(Stored data)

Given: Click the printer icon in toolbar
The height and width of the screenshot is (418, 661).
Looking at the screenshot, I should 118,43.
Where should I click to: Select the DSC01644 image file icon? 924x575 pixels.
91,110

(End Stored data)

§ **Assignment**
The lines wanted are those from the one holding "Where should I" through the final line of the listing; print them exactly.

§ **Expected answer**
Where should I click to: Select the DSC01644 image file icon? 924x575 pixels.
91,110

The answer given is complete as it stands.